Seeds of Delight: A Conversation with Ross Gay
Jun 10 ● BY Greg Holland
In the following interview, conducted by Greg Holland, Ross Gay addresses the ways in which his writing stems from transformative experiences of his life as they appear in his newest collection, The Book of Delights, and throughout his larger body of work. Gay explains in detail how his writing manages to reconcile the joy and metaphorical beauty of a vibrant garden with the senseless cruelty and injustice that often characterizes the human experience. With keen attention and striking music, Gay’s work never fails to approach the extreme and passionate paradoxes of modern life with grace, gratitude, and poignant delight.
In addition to The Book of Delights, Ross Gay is the author of three poetry collections: Against Which, Bringing the Shovel Down, and Catalog of Unabashed Gratitude, which won of the 2015 National Book Critics Circle Award and the 2016 Kingsley Tufts Poetry Award. Additionally, Gay is one of the founding members of the Bloomington Community Orchard. He has received fellowships from Cave Canem, the Bread Loaf Writer’s Conference, and the Guggenheim Foundation. He currently teaches Creative Writing at Indiana University.
Greg Holland: A lot of your work explores a balance between intense suffering and flurries of intense joy. I was wondering if you’d like to talk a bit about when you first found yourself able to capture that paradox in your writing?
Ross Gay: Looking back at some of my some of my earlier poems, I think one of the things I am interested in is just thinking about the complexities of our lives. And, looking back, I’d say that in my work I’m acknowledging that there’s some brutal fucked up shit and there’s some really beautiful stuff as well, at the same time. But I think that also always has puzzled me, and that’s why I continue to think about it.
Holland: I was reading through your newest collection (Book of Delights), and as I read, I found myself hearing similar things that I’ve heard in your other books regarding voice and sound happening on the sentence level–even without engaging with lineation and form in the same way you’ve done previously. Would you be willing to speak about how music functions in your work, and how your relationship to sound progresses from text to text?

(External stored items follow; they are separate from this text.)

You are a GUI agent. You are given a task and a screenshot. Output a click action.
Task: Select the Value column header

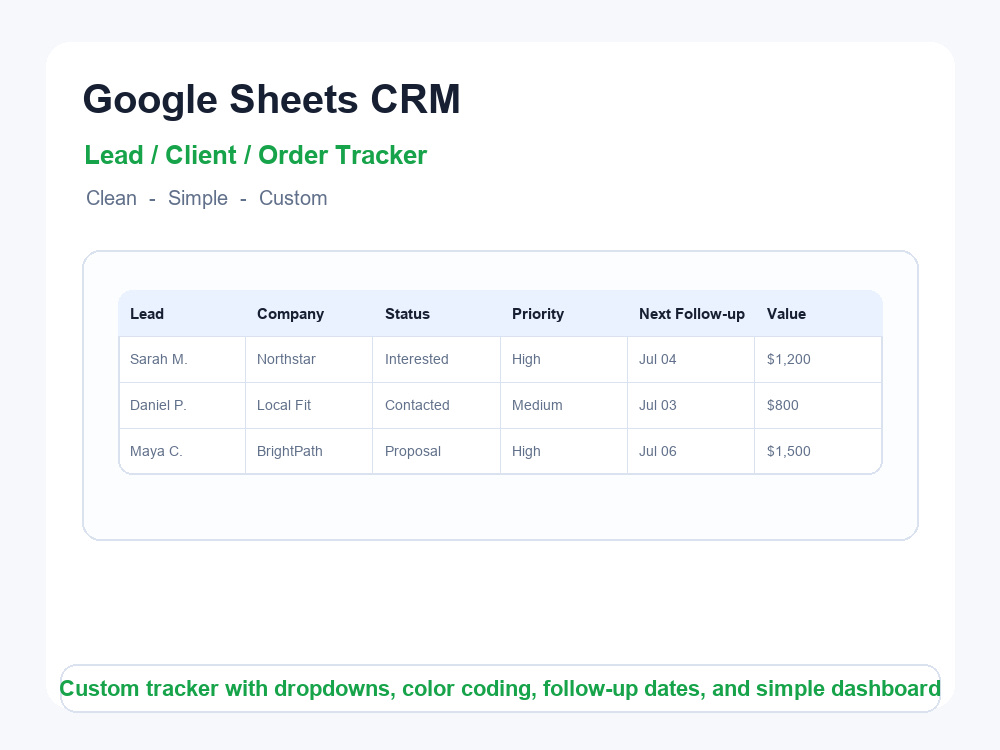click(x=818, y=314)
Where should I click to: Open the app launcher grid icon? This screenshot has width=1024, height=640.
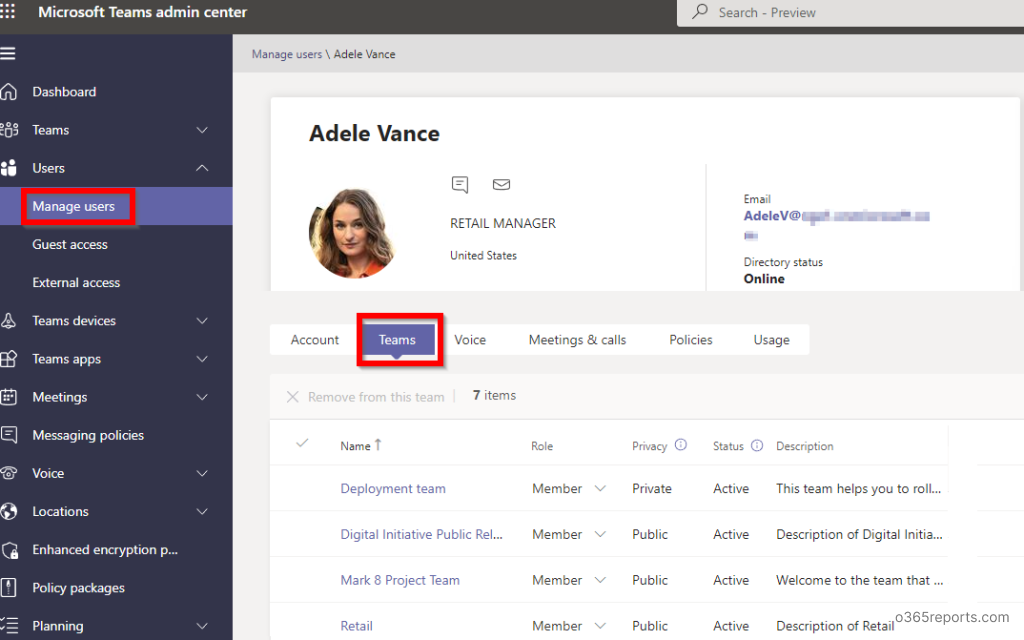10,12
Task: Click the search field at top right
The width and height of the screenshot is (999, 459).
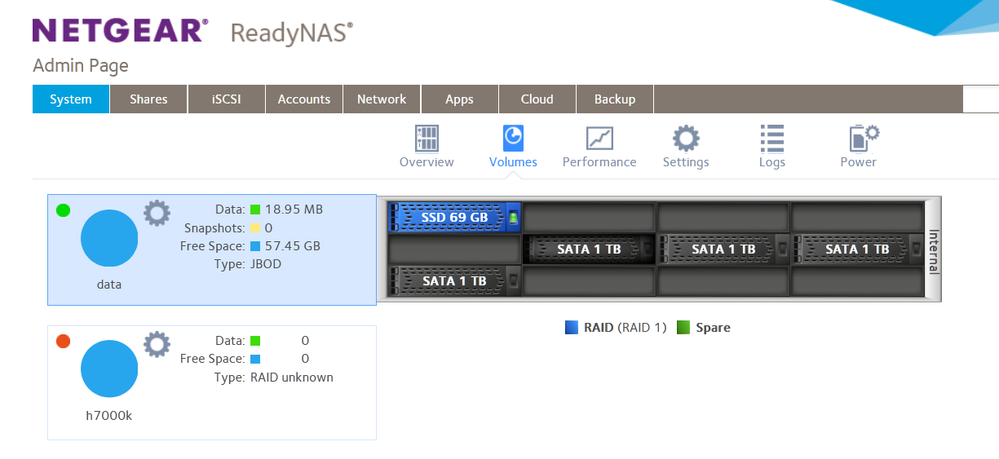Action: click(x=980, y=99)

Gay: Yeah. I think there was some kind of discovery in Catalog, and I think a lot of that element of voice is related to this relationship between writer and reader. I think you’re right that a lot of what’s happening in The Book of Delights is something related to music, and I think that has a lot to do with who I was reading, my teachers, and who I’m reading now too.

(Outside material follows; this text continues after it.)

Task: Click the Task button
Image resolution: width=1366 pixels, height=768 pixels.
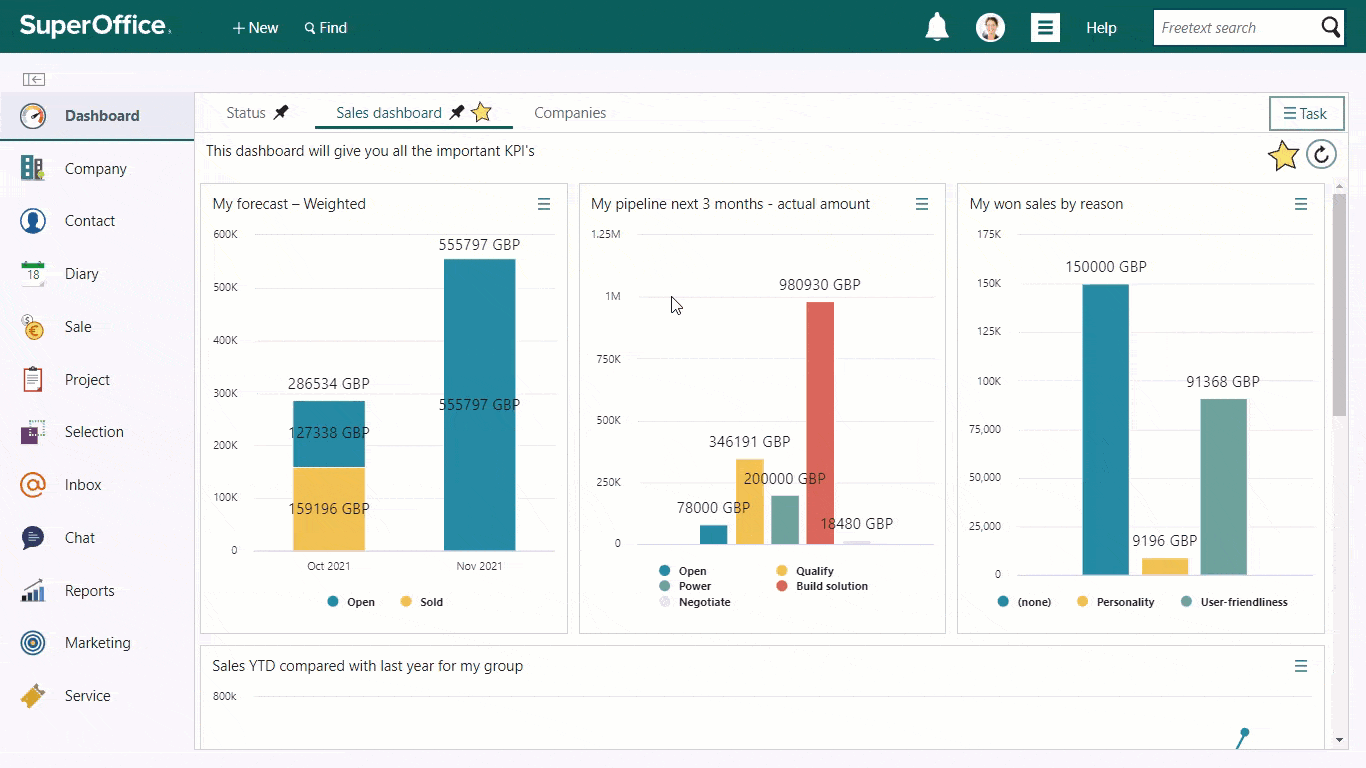Action: tap(1306, 114)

Holland: Could you speak more specifically about how mentors or predecessors have influenced sound in your work?
Gay: Sure. For instance, the poet Thomas Lux was my teacher at Sarah Lawrence, and he is just such a meticulous syntactician—new word—[laughs] and very meticulous about diction. I think that there’s a lot of relationship between the way the words sound and their meaning—and something related to what you asked earlier about the sort of joy and brutality of life. I think Tom really helped me to find a way to ask those questions through the sound and the arrangement of the words themselves.

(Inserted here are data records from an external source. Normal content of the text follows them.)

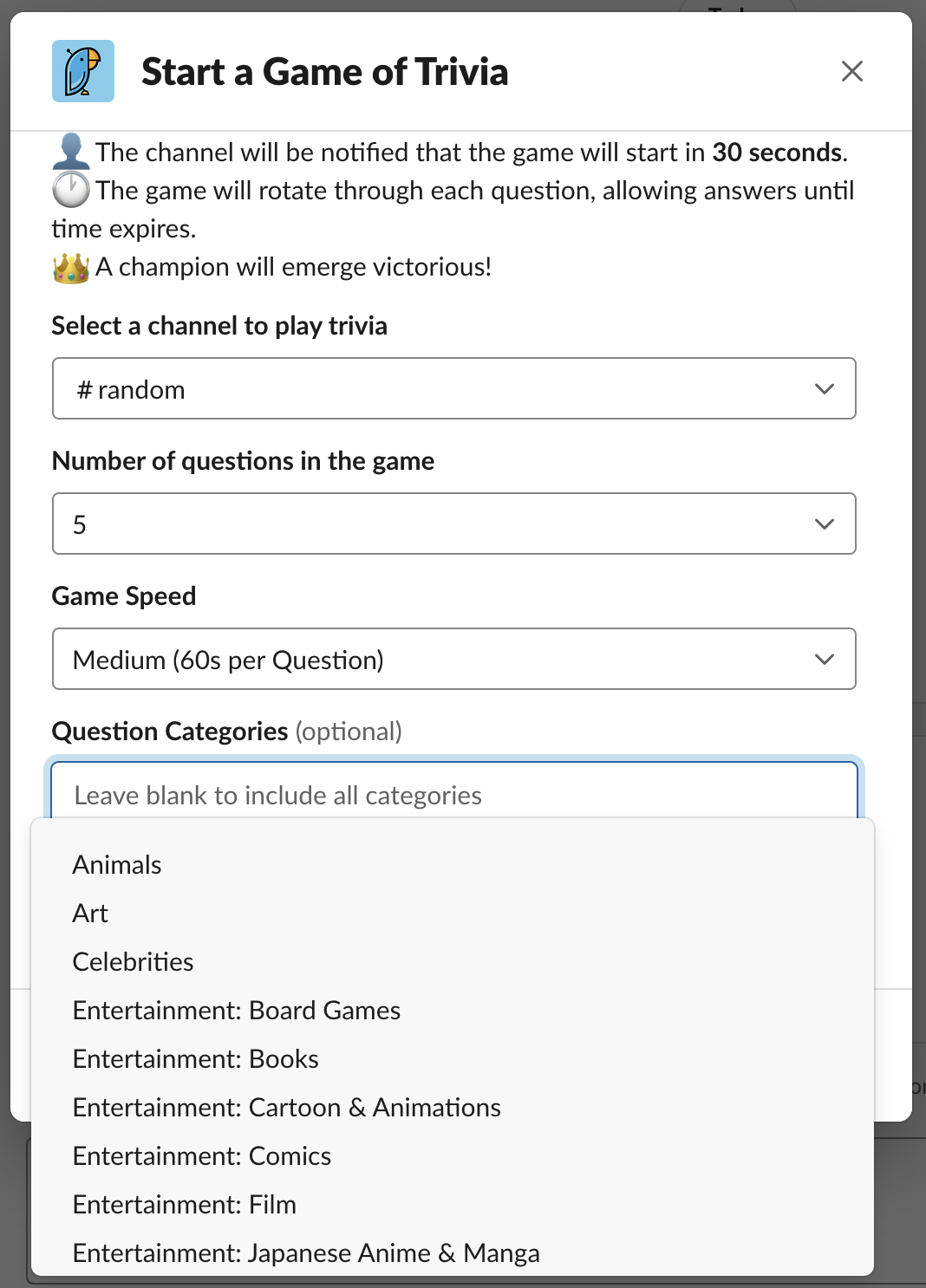
Task: Open the channel dropdown showing # random
Action: [454, 388]
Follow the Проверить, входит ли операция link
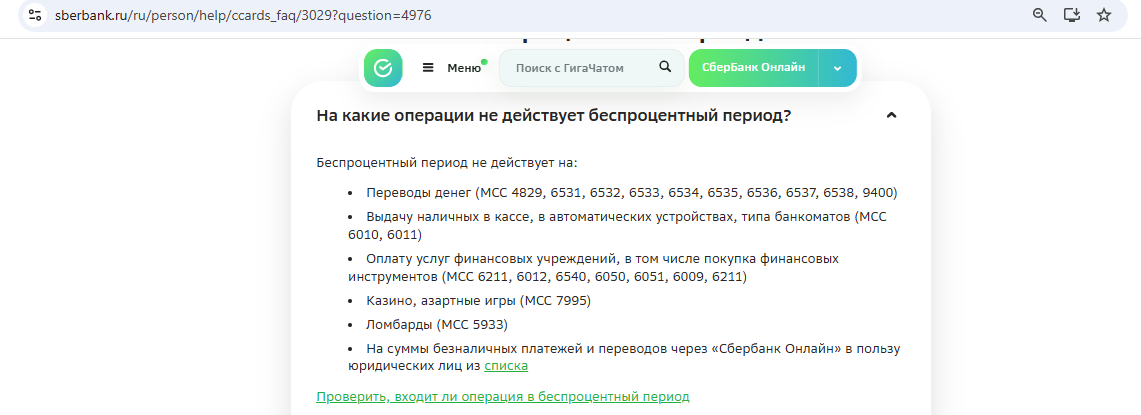 (502, 396)
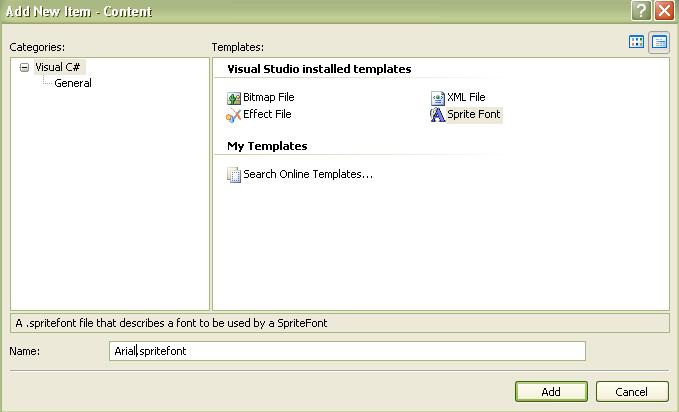Switch to large icons view

pyautogui.click(x=637, y=42)
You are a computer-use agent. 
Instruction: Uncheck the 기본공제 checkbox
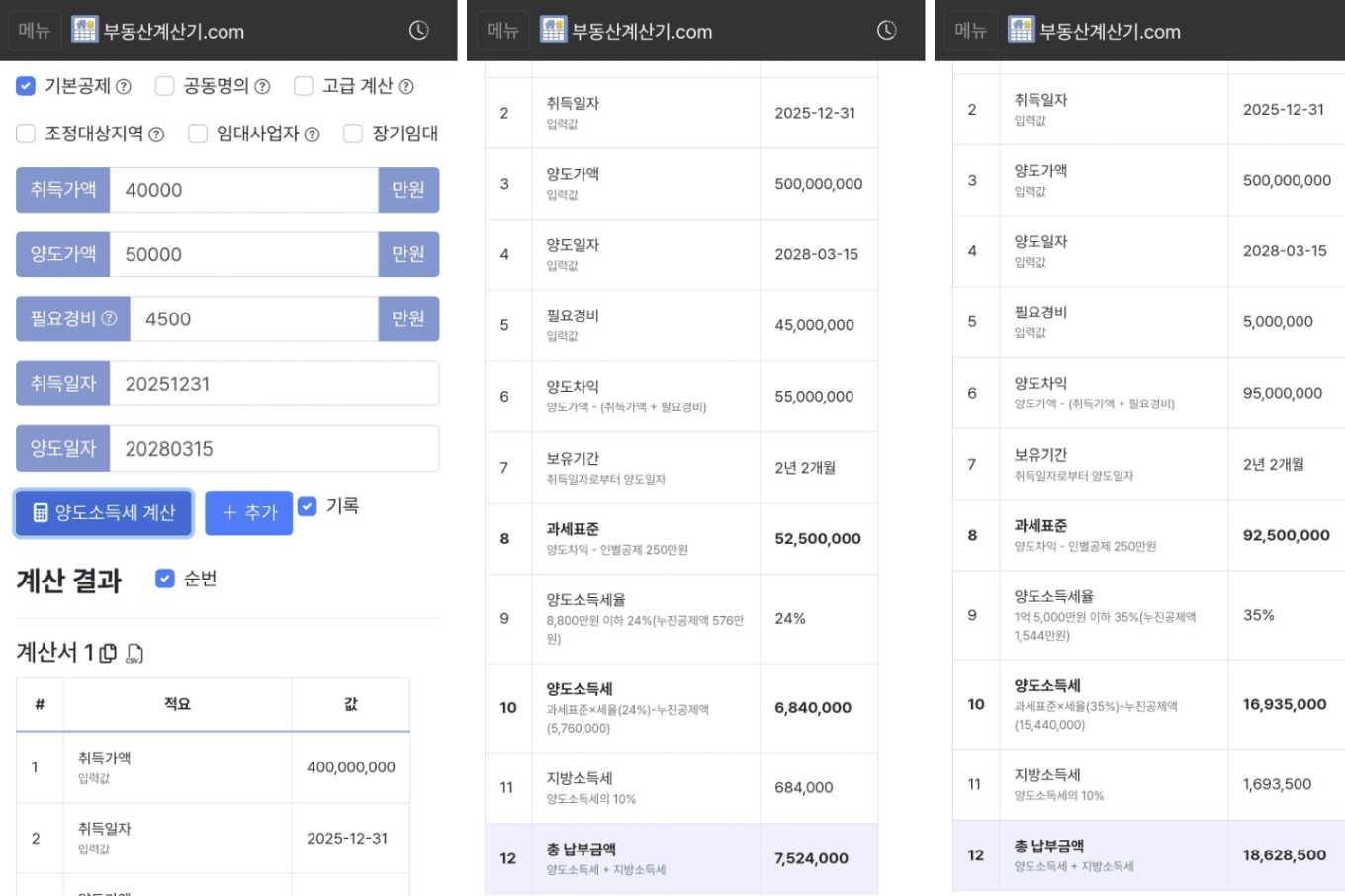click(x=26, y=87)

Holland: One of the central motifs throughout your collections is the act of gardening. I was wondering if you would say a bit more about how gardening became so integral to your work?
Gay: The garden, for me, is the space for some of the most profound metaphors. For instance, a seed, something the size of the head of a pin, has the potential to turn into so much food, like endless food, actually, and that’s a deeply embodied metaphor. Not to mention the sensory opportunities there—not to mention the way gardens interrupt our relationship to production and time, the way maybe poems can or do. There’s always dying and blooming happening in gardens.
Holland: Discussing Catalog and the relationship between writer and reader—do you think it’s possible to fulfill the promise of connection between writer and reader when the poem is an inherently constructed thing?
Gay: I mean, obviously the poem is performing the desire to connect; it is constructing a kind of wish to connect, which becomes, I think, an action of connection. Poems are little events of reaching in and reaching out, and I think those gestures are in some of my poems. This overt reaching out maybe wants to make clear that fact: that I know, if I am lucky, someone is reading this thing. I know, if I am lucky, someone is listening to me—which is no small generosity, to be listened to. I want to honor that generosity and also honor the smallness or desire or something of the reaching. Maybe it’s the tenderness of the reaching that those gestures are interested in lighting up. The tenderness of the reaching.
Holland: You’ve spoken in the past about the importance of failure— or perhaps to characterize it more generously, the importance of maintaining status as a novice, this idea that expertness leads to stagnation and limits creativity. As your writing progresses, what are some ways in which you attempt to maintain that sense of newness and wonder regarding your own work, and was this pursuit a part of your decision to work with a different form in The Book of Delights?
Gay: Yes. There’s something really pleasurable to me about not knowing how to do a thing, about trying to write something I don’t know how to—which is really every poem, every piece of writing. But I do think working in other forms or genres also makes that feeling more—like, there is really this kind of discovery happening, because you have no idea how to do the thing you are trying to do. Like even more “no idea” than normal, which I think allows for things to emerge in ways you could never anticipate. I wasn’t thinking this when I got into the Delights, but writing them—and all the formal constraints with the project (write by hand, write daily, write quickly)—made the fact that I was an amateur really evident to me. And the word amateur, as you know, comes from the word love.
I like, too, that you mention the word wonder. As far as maintaining wonder—I think looking closely at anything does that. You know, you look at a dandelion closely for a little while, notice the million flowers in the one, and suddenly—you know.